WHAT YOU NEED TO DO: In the entries below, find the line with "The image size is (829, 790)." and the line with "Click the Search patient button". Print those two and everything between them exactly, and nothing else.
══════
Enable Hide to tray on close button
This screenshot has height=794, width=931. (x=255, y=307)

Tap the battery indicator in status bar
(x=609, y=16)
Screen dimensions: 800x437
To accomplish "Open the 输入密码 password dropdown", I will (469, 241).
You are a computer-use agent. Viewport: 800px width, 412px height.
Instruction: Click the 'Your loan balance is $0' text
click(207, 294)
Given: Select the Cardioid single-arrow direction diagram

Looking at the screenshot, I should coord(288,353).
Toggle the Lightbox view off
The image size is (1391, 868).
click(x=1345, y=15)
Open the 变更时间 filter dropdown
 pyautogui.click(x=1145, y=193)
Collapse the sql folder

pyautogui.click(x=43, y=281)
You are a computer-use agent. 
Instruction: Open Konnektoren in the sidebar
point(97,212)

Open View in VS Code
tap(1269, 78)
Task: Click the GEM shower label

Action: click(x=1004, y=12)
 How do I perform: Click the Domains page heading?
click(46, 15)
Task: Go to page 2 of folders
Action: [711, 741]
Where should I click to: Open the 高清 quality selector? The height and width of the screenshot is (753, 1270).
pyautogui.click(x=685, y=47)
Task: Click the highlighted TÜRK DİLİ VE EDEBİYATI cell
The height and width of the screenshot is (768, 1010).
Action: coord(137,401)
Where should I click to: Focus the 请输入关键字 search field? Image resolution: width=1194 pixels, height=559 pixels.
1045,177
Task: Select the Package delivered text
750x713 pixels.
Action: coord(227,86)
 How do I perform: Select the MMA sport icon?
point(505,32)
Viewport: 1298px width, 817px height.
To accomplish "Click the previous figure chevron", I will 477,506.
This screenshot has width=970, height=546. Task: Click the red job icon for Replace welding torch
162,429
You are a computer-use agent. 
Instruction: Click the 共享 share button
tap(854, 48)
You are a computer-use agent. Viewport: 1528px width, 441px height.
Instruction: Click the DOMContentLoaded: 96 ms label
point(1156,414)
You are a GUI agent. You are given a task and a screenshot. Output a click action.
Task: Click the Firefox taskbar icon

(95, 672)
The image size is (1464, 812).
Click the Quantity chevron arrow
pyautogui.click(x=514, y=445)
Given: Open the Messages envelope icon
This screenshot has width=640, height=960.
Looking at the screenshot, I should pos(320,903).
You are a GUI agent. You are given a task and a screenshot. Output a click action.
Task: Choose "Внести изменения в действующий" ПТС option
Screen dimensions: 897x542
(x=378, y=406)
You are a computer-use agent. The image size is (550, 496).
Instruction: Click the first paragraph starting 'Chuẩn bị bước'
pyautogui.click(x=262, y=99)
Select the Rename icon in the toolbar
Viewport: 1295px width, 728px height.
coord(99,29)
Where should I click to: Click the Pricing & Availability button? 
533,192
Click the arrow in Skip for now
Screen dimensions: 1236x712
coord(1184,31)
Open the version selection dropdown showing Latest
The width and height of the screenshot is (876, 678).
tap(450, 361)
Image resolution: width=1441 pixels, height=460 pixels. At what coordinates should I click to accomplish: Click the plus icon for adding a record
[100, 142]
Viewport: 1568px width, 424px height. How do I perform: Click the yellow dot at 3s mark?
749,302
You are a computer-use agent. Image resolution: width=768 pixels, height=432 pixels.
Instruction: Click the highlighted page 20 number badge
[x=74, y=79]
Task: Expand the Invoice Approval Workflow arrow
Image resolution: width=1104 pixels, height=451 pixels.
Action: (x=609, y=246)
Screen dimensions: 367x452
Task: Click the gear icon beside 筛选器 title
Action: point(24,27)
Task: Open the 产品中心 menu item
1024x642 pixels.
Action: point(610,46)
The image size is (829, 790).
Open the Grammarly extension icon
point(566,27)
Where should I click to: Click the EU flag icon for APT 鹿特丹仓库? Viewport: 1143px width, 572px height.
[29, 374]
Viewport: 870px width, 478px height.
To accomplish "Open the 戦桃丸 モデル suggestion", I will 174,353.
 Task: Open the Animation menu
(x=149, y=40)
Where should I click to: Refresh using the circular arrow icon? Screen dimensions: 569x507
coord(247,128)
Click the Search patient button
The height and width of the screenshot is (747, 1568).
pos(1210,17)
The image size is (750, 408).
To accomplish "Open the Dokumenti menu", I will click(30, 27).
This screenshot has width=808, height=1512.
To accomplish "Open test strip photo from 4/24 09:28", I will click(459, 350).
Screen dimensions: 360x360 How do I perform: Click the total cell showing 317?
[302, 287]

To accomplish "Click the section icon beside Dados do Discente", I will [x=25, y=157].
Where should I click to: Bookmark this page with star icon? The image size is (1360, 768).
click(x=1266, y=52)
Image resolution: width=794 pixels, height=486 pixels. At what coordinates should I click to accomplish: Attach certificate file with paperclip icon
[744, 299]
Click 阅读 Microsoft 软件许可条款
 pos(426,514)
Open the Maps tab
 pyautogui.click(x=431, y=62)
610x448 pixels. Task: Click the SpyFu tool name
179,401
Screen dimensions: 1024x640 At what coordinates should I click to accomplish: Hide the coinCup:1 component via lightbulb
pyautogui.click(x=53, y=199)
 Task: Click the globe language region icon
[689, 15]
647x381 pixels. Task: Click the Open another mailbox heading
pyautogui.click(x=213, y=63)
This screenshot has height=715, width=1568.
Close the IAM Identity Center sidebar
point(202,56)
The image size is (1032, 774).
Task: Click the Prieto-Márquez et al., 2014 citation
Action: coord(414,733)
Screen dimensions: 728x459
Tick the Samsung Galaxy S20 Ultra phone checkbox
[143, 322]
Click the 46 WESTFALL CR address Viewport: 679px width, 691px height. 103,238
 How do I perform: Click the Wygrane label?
══════
SOLUTION TO THIS TASK:
The image size is (829, 790).
Open the Grammarly extension icon
point(566,27)
Where should I click to: Click the EU flag icon for APT 鹿特丹仓库? Viewport: 1143px width, 572px height.
[29, 374]
Viewport: 870px width, 478px height.
To accomplish "Open the 戦桃丸 モデル suggestion", I will 174,353.
 Task: Open the Animation menu
(x=149, y=40)
Where should I click to: Refresh using the circular arrow icon? Screen dimensions: 569x507
coord(247,128)
Click the Search patient button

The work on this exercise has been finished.